- **Task instructions**
Identify, in the records below, every line where the string "computer" appears, and copy each such line.

Records from a data collection
= = =
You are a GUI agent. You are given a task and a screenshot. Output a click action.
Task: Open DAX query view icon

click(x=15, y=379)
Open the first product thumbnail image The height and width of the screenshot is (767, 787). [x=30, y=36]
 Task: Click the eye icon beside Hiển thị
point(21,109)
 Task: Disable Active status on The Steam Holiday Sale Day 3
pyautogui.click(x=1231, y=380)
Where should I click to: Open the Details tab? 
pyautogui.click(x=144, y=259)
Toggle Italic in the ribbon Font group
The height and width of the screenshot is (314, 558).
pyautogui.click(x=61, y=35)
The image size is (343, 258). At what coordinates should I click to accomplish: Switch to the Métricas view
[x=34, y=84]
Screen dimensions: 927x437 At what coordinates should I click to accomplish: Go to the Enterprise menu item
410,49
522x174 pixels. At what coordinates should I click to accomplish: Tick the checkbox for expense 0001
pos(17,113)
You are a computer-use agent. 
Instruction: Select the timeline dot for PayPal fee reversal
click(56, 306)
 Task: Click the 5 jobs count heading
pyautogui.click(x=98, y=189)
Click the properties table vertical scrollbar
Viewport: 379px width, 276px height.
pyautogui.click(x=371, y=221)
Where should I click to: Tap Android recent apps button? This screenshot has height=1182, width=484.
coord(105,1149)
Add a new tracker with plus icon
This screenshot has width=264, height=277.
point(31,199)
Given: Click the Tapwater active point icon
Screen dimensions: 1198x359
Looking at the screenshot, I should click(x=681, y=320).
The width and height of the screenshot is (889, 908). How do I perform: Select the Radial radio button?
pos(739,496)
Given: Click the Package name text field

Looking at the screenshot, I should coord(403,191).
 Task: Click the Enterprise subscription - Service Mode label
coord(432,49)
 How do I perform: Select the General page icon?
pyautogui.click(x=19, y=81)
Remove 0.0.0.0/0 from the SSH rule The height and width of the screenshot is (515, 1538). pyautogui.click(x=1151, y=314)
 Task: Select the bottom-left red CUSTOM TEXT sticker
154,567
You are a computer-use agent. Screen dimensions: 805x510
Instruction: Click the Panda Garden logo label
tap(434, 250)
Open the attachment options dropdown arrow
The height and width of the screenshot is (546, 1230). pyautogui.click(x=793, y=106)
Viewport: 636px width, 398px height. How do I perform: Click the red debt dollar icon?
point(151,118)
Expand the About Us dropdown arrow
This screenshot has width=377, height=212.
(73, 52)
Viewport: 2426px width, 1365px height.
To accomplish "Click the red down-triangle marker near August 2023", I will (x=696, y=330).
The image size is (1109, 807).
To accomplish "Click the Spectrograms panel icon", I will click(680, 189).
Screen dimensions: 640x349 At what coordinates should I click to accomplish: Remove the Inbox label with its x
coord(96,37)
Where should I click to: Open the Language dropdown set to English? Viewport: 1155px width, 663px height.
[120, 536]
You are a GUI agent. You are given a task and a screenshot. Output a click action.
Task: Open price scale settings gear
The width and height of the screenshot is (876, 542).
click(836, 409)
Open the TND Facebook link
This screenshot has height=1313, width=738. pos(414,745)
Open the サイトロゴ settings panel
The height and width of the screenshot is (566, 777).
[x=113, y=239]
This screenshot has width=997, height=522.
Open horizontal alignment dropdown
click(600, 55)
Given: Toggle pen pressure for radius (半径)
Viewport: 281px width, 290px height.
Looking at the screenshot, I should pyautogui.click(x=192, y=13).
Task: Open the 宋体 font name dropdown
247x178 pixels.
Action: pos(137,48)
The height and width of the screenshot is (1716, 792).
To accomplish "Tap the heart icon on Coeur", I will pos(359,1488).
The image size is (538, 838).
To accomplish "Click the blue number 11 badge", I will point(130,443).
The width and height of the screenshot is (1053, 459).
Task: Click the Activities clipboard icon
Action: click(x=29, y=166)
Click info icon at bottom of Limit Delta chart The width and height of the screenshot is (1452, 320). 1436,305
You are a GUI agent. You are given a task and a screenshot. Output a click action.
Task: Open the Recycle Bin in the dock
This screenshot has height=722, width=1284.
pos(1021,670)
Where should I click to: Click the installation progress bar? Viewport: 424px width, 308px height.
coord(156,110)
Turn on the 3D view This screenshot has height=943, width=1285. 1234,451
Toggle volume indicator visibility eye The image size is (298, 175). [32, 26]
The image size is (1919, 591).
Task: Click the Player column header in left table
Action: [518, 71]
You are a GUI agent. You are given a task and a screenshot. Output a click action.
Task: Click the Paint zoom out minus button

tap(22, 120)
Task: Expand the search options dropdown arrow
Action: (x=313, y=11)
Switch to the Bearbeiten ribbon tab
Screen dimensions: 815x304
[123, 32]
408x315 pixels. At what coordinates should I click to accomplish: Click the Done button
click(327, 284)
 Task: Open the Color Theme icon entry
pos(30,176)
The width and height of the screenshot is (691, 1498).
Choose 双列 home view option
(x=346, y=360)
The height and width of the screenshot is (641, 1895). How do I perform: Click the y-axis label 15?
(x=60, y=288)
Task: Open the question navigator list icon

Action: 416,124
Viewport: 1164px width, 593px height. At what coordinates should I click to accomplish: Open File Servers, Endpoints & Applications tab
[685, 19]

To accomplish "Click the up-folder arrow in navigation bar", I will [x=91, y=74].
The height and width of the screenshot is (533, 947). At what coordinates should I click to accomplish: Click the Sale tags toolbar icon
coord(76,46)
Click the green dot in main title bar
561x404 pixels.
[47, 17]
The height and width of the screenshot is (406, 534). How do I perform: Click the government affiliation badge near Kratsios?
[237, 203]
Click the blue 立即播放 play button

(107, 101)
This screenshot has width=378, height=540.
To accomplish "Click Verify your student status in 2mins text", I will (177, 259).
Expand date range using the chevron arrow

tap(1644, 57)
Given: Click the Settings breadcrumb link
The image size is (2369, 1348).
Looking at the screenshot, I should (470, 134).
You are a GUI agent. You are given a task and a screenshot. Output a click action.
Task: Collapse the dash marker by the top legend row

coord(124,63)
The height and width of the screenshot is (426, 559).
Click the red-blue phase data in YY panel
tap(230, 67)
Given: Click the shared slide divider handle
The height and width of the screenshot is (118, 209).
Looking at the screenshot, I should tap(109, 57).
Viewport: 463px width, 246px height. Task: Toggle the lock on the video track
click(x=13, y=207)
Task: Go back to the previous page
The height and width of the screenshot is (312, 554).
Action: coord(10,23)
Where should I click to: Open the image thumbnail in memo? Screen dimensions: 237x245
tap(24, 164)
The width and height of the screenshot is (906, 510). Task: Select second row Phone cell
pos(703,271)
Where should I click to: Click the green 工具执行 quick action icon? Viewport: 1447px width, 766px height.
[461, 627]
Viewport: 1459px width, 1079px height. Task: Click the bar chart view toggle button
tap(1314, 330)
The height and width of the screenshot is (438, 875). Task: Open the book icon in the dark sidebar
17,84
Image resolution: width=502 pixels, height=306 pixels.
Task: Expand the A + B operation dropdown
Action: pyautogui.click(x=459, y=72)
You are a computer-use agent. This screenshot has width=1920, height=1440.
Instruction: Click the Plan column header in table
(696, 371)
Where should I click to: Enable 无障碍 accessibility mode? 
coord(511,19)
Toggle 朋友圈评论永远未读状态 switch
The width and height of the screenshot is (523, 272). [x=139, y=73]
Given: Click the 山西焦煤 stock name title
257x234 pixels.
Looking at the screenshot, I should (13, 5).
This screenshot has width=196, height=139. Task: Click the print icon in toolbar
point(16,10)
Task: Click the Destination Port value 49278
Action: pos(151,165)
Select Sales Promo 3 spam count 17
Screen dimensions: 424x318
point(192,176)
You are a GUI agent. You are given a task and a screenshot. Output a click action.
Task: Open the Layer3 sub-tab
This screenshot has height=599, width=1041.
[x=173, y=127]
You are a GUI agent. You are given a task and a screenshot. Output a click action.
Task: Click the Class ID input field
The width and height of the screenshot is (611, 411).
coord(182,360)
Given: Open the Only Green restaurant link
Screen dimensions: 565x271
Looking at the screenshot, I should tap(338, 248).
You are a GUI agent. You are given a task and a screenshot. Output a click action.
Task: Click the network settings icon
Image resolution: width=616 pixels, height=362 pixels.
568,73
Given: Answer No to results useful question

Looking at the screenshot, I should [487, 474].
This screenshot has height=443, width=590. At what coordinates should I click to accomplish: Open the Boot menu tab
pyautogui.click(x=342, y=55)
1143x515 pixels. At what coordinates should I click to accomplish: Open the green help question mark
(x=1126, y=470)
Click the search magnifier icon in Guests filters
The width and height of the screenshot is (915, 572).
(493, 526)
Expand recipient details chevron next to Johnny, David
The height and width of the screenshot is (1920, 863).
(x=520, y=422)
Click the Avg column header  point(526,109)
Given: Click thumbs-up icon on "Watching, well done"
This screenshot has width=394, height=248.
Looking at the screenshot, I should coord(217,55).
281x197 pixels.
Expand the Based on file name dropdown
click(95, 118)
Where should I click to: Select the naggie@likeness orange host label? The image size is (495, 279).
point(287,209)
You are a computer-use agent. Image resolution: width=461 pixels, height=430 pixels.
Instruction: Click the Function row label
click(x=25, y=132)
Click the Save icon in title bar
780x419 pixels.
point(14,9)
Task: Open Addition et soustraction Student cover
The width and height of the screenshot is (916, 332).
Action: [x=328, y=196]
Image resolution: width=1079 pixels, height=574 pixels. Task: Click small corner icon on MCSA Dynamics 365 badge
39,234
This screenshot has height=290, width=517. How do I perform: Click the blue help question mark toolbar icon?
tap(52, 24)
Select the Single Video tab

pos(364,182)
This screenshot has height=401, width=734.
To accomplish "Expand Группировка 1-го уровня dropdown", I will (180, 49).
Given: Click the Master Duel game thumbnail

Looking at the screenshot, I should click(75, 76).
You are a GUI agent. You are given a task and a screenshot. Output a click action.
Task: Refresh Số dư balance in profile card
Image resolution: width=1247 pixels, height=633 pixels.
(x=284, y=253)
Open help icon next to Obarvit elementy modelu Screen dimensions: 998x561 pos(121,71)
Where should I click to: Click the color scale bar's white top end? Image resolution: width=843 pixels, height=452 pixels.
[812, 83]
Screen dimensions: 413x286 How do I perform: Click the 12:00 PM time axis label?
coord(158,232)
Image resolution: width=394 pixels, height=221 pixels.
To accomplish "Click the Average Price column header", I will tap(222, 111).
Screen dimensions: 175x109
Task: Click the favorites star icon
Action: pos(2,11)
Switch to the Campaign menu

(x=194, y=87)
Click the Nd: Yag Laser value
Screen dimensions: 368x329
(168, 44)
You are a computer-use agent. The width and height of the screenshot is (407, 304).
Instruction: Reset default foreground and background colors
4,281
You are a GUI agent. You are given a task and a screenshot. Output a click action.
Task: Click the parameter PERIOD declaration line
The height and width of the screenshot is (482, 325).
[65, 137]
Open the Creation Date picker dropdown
= = =
- **Answer box**
You are a computer-use agent. 
You are a computer-use agent. Screen dimensions: 805x510
You are a computer-use agent. This screenshot has width=1920, height=1440.
You are a computer-use agent. Image resolution: width=461 pixels, height=430 pixels.
You are a computer-use agent. The width and height of the screenshot is (407, 304).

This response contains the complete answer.